L’esposizione a “dosi piccole” ma prolungate nel tempo ovvero l’esposizione cronica è un problema che ormai non riguarda più solo le esposizioni professionali, ma l’intera popolazione attraverso il cibo, l’aria e l’acqua e rappresenta una preoccupazione di sempre maggior rilievo per la salute pubblica.I danni provocati da questi composti possono variare in relazione alla tipologia delle molecole considerate, alla loro quantità, alla compresenza di più principi attivi in miscele, ai contesti ambientali in cui tali molecole si disperdono, e alla diversità degli organismi esposti.

Una mole davvero imponente di studi scientifici, condotti a cominciare dagli anni ’70, ha comprovato come l’esposizione cronica a pesticidi possa comportare alterazioni di svariati organi e sistemi dell’organismo umano quali quello nervoso, endocrino, immunitario, riproduttivo, renale, cardiovascolare e respiratorio. L’esposizione a tali sostanze è pertanto correlata ad un incremento statisticamente significativo del rischio per molteplici patologie quali: neoplasie, diabete mellito, patologie respiratorie, malattie neurodegenerative (in particolare morbo di Parkinson, malattia di  Alzheimer, sclerosi laterale amiotrofica (SLA), malattie cardiovascolari, disturbi della sfera riproduttiva, disfunzioni metaboliche ed ormonali, specie a carico della tiroide.Particolarmente elevati sono i rischi per tumori del sangue. Anche nei bambini figli di agricoltori o comunque esposti a pesticidi aumenta il rischio di neoplasie, in particolare di linfomi, leucemie e tumori cerebrali. Particolarmente a rischio appare l’esposizione in utero: il rischio di leucemia infantile per esposizione residenziale è risultato il doppio dell’atteso per esposizione durante la gravidanza anche a pesticidi per uso domestico.

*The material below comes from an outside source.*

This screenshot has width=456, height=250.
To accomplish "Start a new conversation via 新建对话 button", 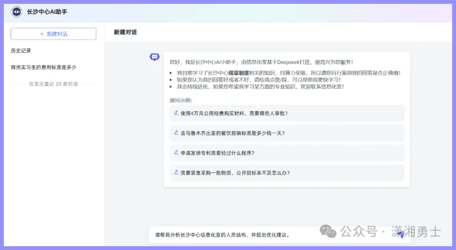I will 53,34.
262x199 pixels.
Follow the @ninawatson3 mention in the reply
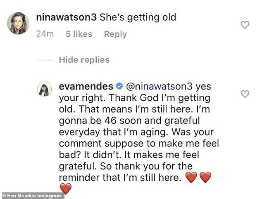click(159, 86)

Tali rischi inoltre sono ancor più elevati se l’esposizione avviene nelle fasi più precoci della vita, a cominciare dal periodo embrio-fetale e proprio il cervello in via di sviluppo appare come un organo estremamente sensibile anche a  tali agenti. Una recente revisione della letteratura scientifica ha confermato che per esposizione in particolare a pesticidi organofosforici si registrano danni della sfera cognitiva, comportamentale, sensoriale, motoria, riduzione del Quoziente Intellettivo-QI e si evidenziano alterazioni specifiche negli esami di RMN cerebrale.Da segnalare anche il  legame, riportato dalla letteratura scientifica, tra esposizione a pesticidi e rischio di melanoma, una segnalazione da approfondire anche per la popolazione residente nella provincia di Viterbo come si evidenzia e conferma  a pag.4 del Report  2019 “ I tumori in Provincia di Viterbo”.

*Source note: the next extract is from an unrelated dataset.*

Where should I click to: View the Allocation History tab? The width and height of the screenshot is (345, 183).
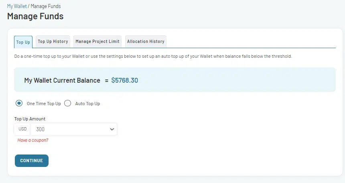pos(145,41)
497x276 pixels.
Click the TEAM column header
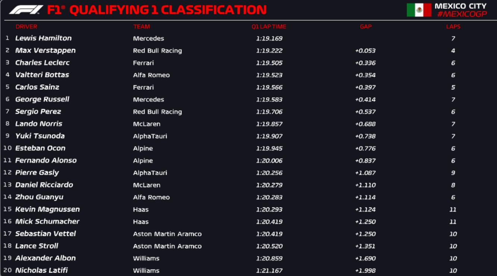(142, 27)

Alla luce di tutto ciò si rendono quindi necessarie scelte politico-economiche,auspicate ed indicate anche dalle più autorevoli istituzioni sanitarie come l’Organizzazione mondiale della sanità, (ad esempio ordinanze sindacali di divieto  assoluto dell’utilizzo di fitofarmaci e mense scolastiche ed ospedaliere rifornite con prodotti biologici e locali), e scelte individuali di sani stili di vita che possano generare importanti benefici per la salute pubblica. Anche le drammatiche quanto emblematiche storie di molti bacini lacustri evidenziano la necessità di un rapido abbandono dell’agricoltura intensiva e chimica in favore di una agricoltura più sana, naturale, ecologica, rispettosa cioè della composizione e della vitalità dei suoli, della biodiversità e non asservita alle logiche di sfruttamento e profitto delle monocolture, che non inquini l’aria, l’acqua e quindi il cibo; una agricoltura che sappia riappropriarsi delle conoscenze e dei saperi acquisiti nel corso dei millenni di storia umana, ricominciando a produrre rispettando i naturali cicli della terra e insieme la dignità del lavoro, tutelando così l’ambiente e la salute di tutti a cominciare proprio da quella degli agricoltori e delle loro famiglie”.